Records for locating words and elements
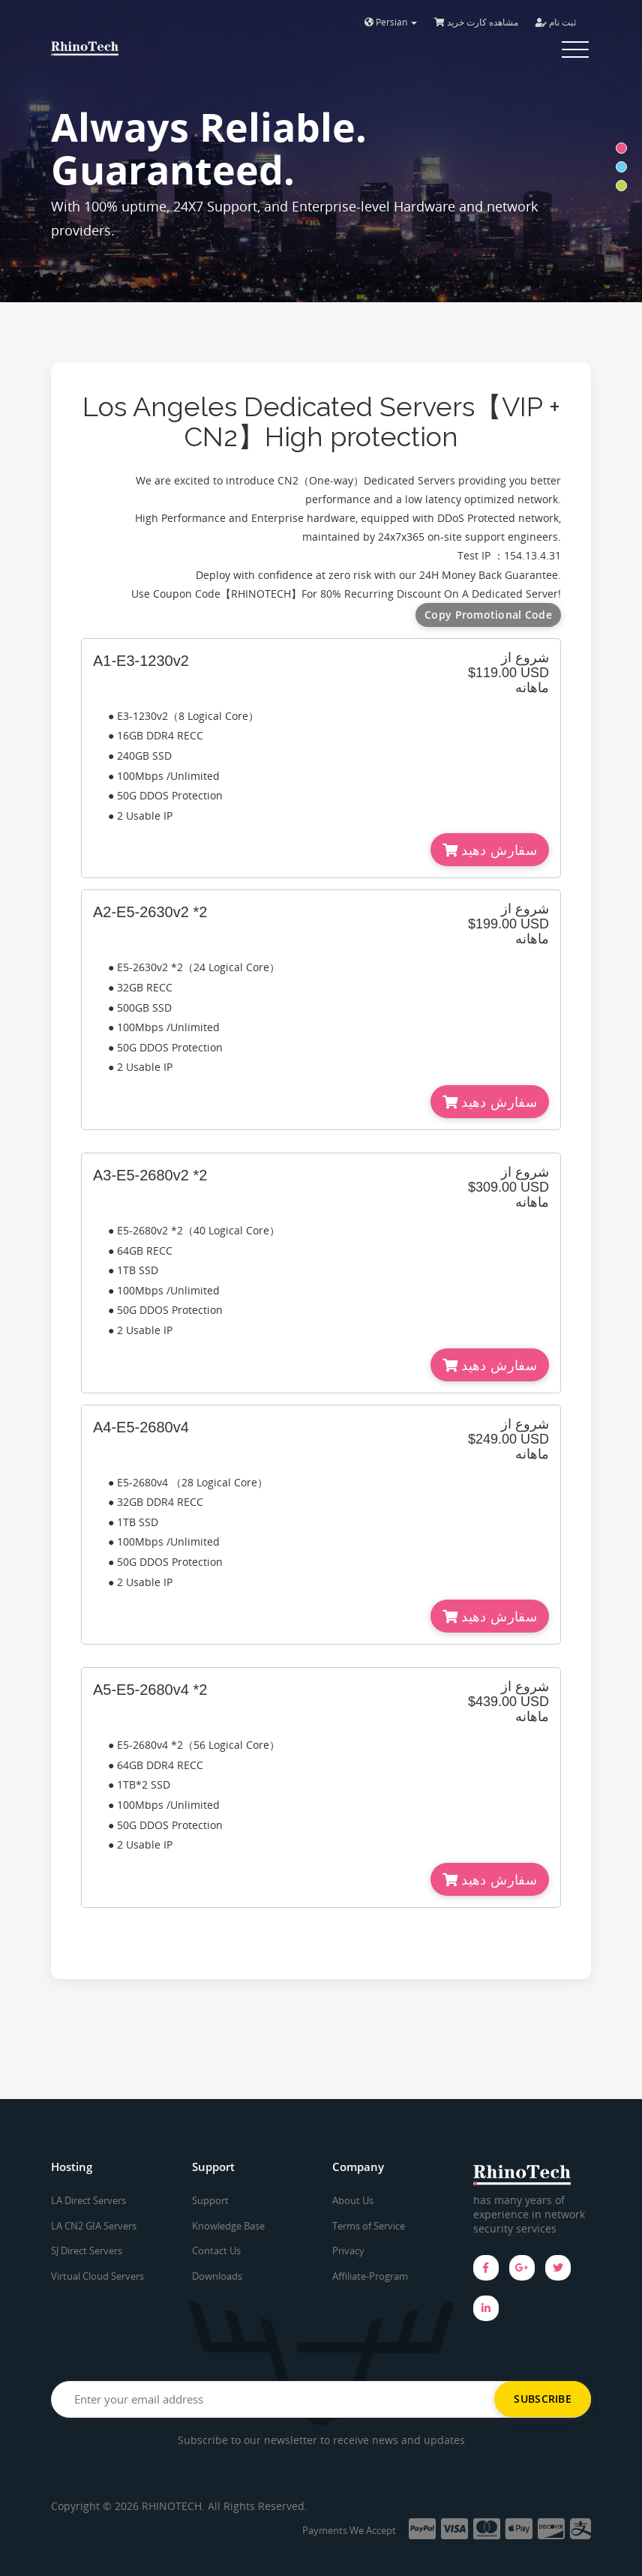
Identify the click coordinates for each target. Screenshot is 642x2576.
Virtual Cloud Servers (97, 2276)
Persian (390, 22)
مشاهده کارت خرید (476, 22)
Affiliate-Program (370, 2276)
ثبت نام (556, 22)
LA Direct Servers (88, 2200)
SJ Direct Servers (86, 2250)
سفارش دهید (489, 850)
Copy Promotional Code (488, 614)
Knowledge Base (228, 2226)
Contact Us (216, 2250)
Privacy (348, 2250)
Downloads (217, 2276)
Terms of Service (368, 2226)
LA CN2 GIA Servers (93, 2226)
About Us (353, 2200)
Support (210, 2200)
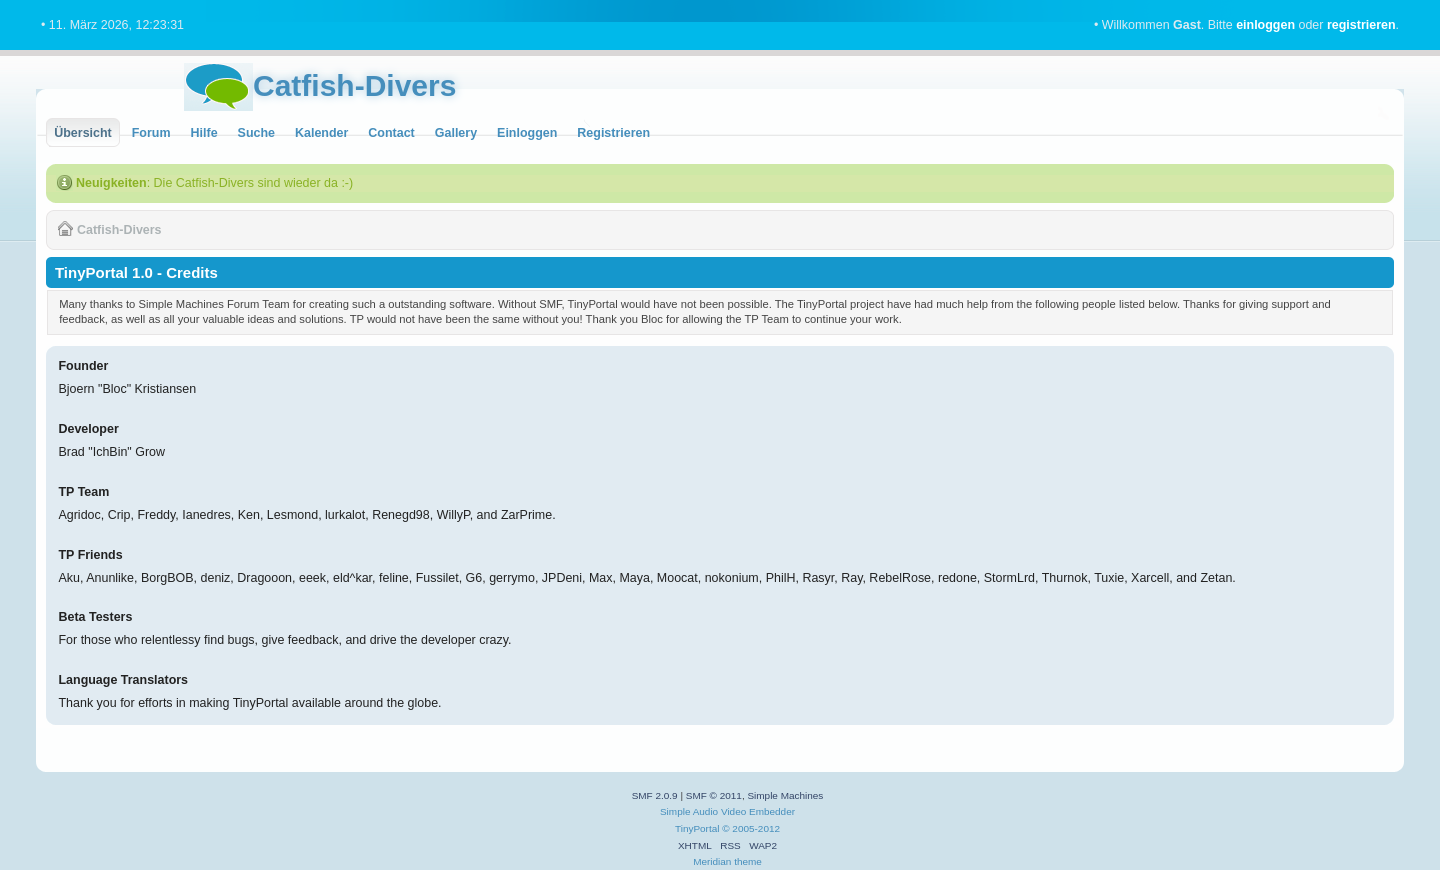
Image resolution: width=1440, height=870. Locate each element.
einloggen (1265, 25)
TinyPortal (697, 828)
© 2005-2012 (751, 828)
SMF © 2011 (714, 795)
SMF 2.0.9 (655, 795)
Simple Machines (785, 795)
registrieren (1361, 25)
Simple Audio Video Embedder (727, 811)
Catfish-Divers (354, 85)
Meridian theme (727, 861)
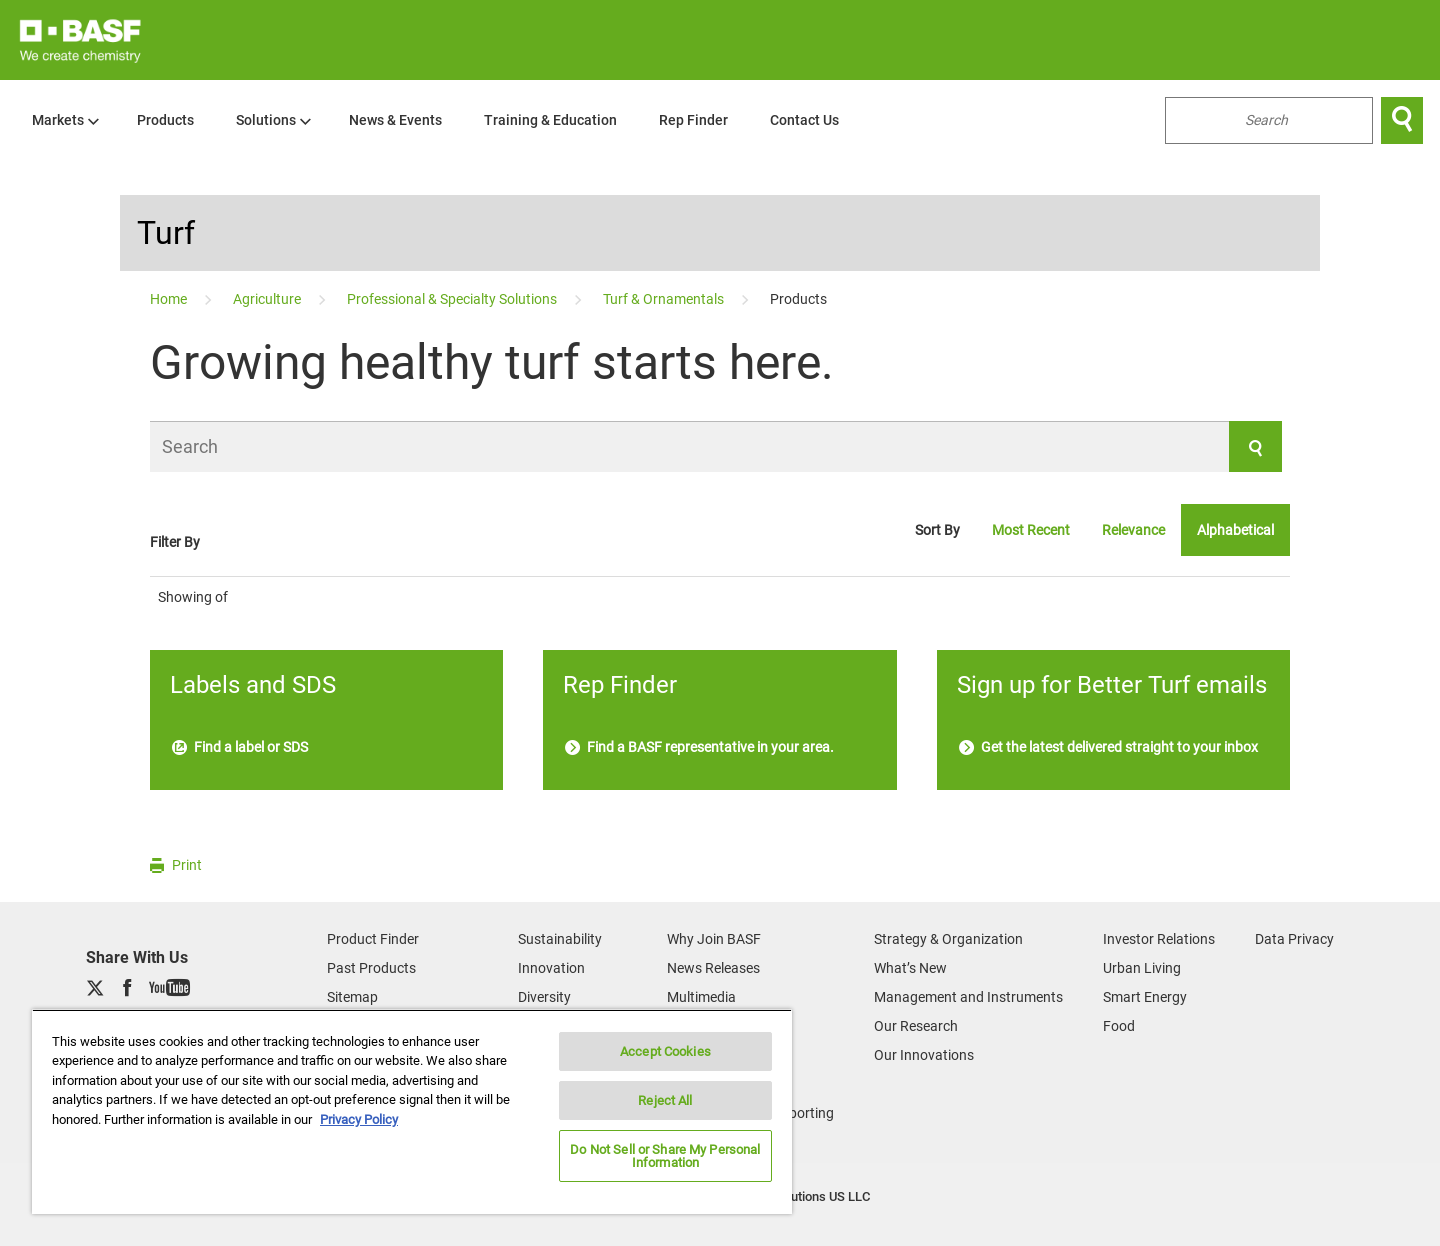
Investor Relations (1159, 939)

Set exercise:
How many lines of the records above contain the word "each"? Give only the number.

Output for this exercise:
2